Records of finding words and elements
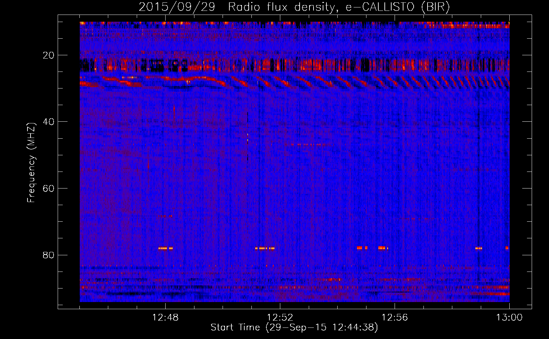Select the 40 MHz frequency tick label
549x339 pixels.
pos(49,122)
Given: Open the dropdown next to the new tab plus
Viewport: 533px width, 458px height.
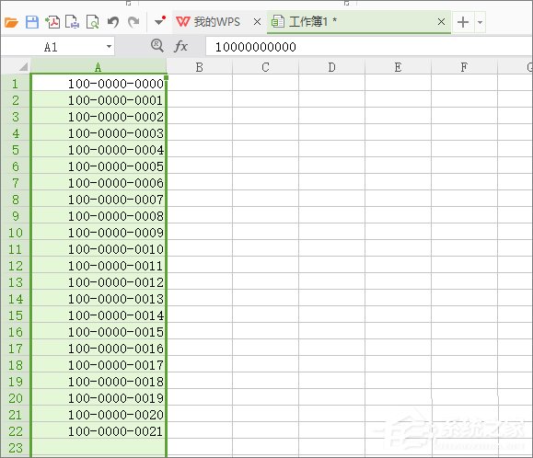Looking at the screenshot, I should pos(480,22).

EXERCISE DETAILS
Reproduce every line of the records above verbatim, leaving out the pictures.

COMPLETE OUTPUT
Select the 40 MHz frequency tick label
549x339 pixels.
pos(49,122)
Given: Open the dropdown next to the new tab plus
Viewport: 533px width, 458px height.
Looking at the screenshot, I should pos(480,22).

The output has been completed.